Further, in S2, extracting the system real-time status parameter information and the dynamic link library information, specifically: in the process of running a program sample by a virtual machine, extracting more than two times of system real-time state parameter information and dynamic link library information according to a set time interval; the real-time parameter information comprises execution parameters corresponding to each process when the program sample is executed; the dynamic link library information comprises the occurrence number of the dynamic link library corresponding to each process when the program sample is executed.

Further, in S3, converting the system real-time state parameter information into a system real-time parameter matrix, and extracting the digital feature information in the internal memory forensics information to convert into an internal memory forensics matrix, specifically including the following steps:

s301, counting processes contained in corresponding program samples, namely: counting the number of common processes and single processes, wherein the common processes refer to the processes which appear more than once in all program samples; a single process refers to a process that occurs only once in all program samples.

S302, determining the number of rows of the matrix as the number of the common processes plus the maximum number of single processes in all the program samples.

S303, filling data corresponding to each process into corresponding rows according to the system real-time state parameter information to obtain a system real-time parameter matrix; and extracting digital characteristic information in the internal memory forensics information, and filling the digital characteristic information corresponding to each process into a corresponding row to obtain an internal memory forensics matrix.

Further, in S3, the information of the dynamic link library is converted into a feature vector of the dynamic link library, specifically: the dynamically linked library information includes: the occurrence number of different dynamic link libraries in each process during the execution of the program sample; calculating the contribution degree of each dynamic link library to the current process discrimination by using a TF-IDF algorithm, and screening to obtain the dynamic link libraries with the contribution degrees larger than a set threshold value; taking the occurrence frequency of the screened dynamic link library in the current process to form an initial vector, and further clustering the dynamic link libraries obtained by screening the initial vectors of different processes by using a k-means algorithm to obtain primary category labels of different processes; and forming a one-dimensional vector by the primary category labels of all the processes, namely the dynamic link library feature vector.

Has the advantages that:

the invention provides a cloud virtual machine malicious program detection system and method based on deep learning, which utilize a common virtual machine to simulate a cloud environment, execute a sample in the virtual machine without complex environment configuration, and simultaneously can directly acquire digital characteristics and directly convert the digital characteristics into a matrix for a deep learning model to train; therefore, the calculation complexity is greatly reduced, and the calculation efficiency is improved.
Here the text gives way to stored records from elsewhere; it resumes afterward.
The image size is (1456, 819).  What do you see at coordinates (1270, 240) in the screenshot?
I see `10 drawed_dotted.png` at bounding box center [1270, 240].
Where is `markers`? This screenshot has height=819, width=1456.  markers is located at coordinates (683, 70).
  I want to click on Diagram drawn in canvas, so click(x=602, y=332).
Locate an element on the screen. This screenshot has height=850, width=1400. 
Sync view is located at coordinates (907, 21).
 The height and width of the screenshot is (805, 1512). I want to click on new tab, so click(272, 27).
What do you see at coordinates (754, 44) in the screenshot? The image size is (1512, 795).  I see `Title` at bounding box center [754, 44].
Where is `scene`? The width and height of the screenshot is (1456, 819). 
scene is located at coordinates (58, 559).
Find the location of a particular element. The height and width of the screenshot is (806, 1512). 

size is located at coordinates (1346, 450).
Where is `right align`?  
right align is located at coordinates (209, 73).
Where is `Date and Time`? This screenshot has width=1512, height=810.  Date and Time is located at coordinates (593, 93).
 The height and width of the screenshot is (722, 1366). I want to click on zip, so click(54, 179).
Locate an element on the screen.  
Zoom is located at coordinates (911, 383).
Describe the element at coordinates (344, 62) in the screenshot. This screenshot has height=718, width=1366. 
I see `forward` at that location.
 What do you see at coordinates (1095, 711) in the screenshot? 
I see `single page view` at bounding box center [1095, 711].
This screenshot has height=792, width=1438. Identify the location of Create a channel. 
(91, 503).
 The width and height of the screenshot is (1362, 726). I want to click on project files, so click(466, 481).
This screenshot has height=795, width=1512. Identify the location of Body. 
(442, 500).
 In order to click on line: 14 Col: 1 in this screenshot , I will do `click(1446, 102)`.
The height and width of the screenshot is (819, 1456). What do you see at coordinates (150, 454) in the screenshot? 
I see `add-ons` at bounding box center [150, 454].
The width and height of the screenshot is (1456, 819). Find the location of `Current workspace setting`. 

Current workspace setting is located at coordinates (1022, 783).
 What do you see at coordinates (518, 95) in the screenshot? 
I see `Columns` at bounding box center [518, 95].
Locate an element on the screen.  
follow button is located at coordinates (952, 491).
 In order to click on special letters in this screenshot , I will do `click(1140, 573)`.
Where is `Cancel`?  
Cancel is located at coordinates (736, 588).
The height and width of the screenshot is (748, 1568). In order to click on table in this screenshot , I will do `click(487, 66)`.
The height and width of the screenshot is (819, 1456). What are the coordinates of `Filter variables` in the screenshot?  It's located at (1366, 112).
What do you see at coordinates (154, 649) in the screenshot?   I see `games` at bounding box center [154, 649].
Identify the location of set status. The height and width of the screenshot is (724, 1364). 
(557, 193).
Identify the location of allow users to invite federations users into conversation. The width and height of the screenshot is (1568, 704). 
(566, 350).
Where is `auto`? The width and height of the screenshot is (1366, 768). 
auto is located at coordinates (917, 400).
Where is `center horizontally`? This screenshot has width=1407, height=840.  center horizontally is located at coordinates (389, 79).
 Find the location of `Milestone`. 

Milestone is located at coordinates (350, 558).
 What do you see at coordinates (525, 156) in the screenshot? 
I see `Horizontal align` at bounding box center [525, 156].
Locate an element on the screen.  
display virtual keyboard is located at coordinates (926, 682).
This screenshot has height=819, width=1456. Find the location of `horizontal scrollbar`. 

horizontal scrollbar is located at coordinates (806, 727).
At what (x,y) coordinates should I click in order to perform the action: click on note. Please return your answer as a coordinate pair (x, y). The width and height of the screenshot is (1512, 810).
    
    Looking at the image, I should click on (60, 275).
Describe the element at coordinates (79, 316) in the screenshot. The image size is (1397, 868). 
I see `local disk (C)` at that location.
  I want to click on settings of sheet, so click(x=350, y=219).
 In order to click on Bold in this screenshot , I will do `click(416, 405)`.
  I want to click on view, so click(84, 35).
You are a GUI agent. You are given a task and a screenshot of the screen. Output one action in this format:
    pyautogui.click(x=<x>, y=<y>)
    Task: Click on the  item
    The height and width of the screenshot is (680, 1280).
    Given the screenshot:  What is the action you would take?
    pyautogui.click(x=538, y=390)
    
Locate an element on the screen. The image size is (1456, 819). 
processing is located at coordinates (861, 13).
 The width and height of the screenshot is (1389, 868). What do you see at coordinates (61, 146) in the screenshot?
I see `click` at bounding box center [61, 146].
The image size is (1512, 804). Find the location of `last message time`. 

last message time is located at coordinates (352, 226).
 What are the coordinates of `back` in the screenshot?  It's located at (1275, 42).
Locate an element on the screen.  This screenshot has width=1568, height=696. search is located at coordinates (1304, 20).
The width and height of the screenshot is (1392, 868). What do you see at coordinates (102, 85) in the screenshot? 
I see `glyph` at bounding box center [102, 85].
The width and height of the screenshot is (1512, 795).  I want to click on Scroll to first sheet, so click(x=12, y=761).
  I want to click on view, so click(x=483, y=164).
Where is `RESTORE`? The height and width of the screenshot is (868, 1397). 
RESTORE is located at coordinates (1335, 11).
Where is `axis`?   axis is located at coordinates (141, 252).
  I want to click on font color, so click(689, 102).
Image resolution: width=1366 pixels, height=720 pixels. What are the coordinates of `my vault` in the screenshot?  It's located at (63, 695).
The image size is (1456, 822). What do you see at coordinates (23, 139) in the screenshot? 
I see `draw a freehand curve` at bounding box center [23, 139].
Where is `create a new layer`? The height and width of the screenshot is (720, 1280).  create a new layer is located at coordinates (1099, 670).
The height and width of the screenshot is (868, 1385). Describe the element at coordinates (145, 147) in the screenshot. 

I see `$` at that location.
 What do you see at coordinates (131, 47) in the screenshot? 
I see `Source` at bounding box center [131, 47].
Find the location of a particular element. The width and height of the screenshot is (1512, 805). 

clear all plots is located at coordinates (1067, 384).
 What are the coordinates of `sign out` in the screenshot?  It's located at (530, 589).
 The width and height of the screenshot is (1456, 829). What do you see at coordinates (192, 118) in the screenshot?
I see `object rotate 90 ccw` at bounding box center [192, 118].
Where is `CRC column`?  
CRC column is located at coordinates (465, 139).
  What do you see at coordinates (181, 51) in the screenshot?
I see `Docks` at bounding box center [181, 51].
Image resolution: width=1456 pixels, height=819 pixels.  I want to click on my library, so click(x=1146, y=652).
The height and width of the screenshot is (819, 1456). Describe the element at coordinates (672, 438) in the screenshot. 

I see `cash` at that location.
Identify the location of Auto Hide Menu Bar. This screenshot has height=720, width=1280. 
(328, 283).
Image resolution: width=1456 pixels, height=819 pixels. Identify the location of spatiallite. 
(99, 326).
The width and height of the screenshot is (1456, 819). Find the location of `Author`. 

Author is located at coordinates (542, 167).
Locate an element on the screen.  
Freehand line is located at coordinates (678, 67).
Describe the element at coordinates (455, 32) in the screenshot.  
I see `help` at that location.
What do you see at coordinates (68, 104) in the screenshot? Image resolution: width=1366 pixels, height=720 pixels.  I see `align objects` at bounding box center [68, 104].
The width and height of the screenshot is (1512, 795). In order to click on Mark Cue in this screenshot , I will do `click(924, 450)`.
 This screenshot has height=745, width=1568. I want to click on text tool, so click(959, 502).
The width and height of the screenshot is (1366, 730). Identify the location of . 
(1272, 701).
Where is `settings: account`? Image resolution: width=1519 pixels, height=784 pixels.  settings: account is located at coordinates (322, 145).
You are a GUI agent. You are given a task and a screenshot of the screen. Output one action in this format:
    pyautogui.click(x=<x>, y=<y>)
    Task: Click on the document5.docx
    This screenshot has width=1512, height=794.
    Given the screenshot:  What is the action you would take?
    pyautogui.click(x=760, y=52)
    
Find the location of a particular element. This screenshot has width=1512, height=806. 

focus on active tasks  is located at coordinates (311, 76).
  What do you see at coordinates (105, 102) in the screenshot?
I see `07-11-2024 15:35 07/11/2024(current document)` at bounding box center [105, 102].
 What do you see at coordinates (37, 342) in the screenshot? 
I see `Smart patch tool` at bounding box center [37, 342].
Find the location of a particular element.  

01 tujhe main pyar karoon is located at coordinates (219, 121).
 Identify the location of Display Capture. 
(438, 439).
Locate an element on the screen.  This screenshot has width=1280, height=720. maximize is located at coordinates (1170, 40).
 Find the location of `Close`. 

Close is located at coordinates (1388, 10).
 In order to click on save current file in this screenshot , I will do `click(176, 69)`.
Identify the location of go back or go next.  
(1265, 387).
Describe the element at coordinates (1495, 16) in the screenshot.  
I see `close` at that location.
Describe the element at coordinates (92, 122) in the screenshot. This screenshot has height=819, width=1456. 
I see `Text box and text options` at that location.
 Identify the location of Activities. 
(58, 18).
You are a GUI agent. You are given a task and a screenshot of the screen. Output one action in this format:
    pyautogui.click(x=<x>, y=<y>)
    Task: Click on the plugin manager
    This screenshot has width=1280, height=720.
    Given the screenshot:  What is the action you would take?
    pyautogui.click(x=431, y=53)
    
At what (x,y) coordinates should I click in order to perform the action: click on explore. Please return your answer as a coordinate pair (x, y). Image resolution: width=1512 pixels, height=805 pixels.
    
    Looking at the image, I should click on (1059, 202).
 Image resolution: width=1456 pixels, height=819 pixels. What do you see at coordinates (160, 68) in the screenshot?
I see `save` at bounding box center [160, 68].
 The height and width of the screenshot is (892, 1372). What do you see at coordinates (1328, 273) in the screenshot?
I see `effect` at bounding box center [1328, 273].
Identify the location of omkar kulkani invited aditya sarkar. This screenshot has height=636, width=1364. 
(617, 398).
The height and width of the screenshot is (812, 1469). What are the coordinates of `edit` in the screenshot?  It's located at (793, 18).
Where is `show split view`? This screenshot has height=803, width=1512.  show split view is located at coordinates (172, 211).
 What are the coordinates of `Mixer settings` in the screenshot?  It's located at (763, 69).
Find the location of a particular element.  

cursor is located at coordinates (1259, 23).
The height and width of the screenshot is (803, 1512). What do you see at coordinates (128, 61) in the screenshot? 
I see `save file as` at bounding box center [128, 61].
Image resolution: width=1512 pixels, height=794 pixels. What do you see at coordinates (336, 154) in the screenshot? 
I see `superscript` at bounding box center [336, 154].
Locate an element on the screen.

According to the invention, various features are obtained, the efficiency of the neural network is increased by utilizing feature fusion, and a mode of optimizing a model is not utilized, so that deep learning can be optimized from the aspect of features, an excessively complex neural network architecture can be avoided, cloud malicious program detection can be realized only by using a simple neural network architecture, and the accuracy and the efficiency are improved.

Drawings

Fig. 1 is a schematic diagram of a cloud-based malicious program detection system based on deep learning according to an embodiment of the present invention;

FIG. 2 is a schematic fusion diagram of concat fusion mode used in the embodiment of the present invention;

fig. 3 is a fusion diagram of an add fusion method used in the embodiment of the present invention.

Detailed Description

The invention is described in detail below by way of example with reference to the accompanying drawings.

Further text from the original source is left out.